Robi: production RAG assistant
Retrieval-augmented chatbot with hybrid search, guardrails, eval, and live monitoring.
LIVE DEMOMonitoring
Robi has monitoring because public AI systems need more than a green deploy. The system tracks whether it is fast, whether it is refusing too much, whether errors are isolated to one component, and how much generation is costing.
Metrics collected
Prometheus scrapes the backend every 15 seconds. The dashboard tracks:
- Request volume
- Request outcome
- p50, p95, and p99 latency
- Per-stage timing
- Refusal rate
- Provider errors
- Retrieval errors
- Cumulative cost
- Errors by component
Grafana as code
Grafana datasource, dashboard, and alert rules are provisioned as code. Rebuilding the stack recreates the same monitoring surface instead of relying on manual dashboard setup.
What I watch
Latency: RAG has multiple stages, so total latency alone is not enough. Per-stage timing shows whether embedding, retrieval, reranking, generation, or provider response time is the bottleneck.
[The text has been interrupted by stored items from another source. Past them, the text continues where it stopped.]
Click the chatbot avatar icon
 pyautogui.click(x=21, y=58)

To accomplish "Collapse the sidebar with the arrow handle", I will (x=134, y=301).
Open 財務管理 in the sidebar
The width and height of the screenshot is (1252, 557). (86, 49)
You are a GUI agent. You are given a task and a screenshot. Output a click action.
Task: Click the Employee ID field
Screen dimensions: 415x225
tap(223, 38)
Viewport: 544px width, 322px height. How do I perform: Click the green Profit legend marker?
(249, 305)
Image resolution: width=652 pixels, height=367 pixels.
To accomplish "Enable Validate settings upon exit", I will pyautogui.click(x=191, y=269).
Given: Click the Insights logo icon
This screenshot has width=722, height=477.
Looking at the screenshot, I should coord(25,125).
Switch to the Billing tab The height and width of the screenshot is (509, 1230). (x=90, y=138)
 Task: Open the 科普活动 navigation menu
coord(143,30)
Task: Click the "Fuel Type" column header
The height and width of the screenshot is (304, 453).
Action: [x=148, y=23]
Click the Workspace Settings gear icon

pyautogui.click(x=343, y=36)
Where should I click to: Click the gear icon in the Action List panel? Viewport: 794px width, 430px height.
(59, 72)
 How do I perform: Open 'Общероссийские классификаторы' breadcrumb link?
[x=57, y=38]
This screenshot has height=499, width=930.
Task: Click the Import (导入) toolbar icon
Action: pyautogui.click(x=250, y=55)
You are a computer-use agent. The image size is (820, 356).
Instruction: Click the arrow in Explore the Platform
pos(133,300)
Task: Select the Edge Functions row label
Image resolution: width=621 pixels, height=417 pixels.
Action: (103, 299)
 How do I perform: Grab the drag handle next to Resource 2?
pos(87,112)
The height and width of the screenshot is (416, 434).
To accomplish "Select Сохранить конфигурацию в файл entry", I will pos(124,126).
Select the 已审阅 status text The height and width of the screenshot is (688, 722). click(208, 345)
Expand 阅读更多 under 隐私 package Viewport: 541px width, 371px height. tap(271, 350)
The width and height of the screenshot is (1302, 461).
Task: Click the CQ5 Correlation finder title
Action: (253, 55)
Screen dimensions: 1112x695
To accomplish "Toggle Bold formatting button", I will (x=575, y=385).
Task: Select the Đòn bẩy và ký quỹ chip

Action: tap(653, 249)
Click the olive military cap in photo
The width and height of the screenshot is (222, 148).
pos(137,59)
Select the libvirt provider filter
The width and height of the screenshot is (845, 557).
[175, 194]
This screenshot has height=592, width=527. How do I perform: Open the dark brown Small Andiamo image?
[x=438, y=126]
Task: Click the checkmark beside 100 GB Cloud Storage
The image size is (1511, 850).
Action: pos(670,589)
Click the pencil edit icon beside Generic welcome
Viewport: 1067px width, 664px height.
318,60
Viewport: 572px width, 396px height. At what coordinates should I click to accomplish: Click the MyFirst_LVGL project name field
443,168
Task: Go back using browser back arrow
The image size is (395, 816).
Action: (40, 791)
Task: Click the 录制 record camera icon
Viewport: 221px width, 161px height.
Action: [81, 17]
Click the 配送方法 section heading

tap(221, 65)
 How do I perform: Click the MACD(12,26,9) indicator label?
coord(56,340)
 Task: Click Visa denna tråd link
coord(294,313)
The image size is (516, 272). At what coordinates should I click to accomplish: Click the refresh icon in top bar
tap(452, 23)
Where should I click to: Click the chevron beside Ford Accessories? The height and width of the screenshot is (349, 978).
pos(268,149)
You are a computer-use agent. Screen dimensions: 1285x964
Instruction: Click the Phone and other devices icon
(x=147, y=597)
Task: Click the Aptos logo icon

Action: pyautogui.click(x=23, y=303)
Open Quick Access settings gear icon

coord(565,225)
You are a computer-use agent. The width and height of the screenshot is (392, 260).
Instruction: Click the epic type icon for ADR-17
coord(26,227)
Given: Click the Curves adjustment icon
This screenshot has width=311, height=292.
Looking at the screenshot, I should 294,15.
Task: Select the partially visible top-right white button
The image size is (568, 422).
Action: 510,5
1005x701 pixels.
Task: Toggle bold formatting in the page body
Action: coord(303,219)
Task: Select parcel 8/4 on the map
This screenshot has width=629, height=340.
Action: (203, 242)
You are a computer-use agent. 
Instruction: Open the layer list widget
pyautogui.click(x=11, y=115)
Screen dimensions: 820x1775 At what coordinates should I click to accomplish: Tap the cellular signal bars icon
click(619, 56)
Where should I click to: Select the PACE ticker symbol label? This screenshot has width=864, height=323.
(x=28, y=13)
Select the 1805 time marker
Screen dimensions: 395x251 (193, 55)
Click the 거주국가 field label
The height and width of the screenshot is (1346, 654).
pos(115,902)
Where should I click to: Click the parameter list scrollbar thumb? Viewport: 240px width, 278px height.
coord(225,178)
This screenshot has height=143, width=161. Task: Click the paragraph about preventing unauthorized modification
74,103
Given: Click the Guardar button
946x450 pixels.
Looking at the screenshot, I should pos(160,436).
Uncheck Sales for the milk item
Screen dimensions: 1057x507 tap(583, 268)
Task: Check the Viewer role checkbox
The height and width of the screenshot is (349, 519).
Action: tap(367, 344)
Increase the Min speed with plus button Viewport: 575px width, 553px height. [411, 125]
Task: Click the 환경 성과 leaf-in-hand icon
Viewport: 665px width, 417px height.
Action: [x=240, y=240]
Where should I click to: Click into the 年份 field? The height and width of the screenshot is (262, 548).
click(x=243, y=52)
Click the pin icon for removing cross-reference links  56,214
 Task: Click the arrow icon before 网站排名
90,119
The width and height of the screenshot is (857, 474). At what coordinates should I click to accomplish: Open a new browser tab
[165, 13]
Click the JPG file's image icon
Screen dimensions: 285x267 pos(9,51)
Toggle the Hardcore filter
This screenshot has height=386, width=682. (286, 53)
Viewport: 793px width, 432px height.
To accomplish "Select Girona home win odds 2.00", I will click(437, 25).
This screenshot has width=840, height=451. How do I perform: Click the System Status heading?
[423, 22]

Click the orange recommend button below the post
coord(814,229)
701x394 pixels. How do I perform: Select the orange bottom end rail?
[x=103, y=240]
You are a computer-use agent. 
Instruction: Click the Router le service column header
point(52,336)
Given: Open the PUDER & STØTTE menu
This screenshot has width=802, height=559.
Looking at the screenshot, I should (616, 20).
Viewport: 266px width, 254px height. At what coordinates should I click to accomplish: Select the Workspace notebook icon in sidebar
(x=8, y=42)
Refusal rate: A sudden jump can mean the retrieval threshold is too strict, the corpus changed, or the retriever is failing. A sudden drop can be worse because it may mean Robi is answering when it should refuse.
Cost: Generation is external, so cost is part of operations. Tracking cumulative cost makes unexpected traffic visible.
Component errors: Splitting errors by component makes failures actionable. A provider outage, Redis issue, retrieval failure, and app exception should not all look the same.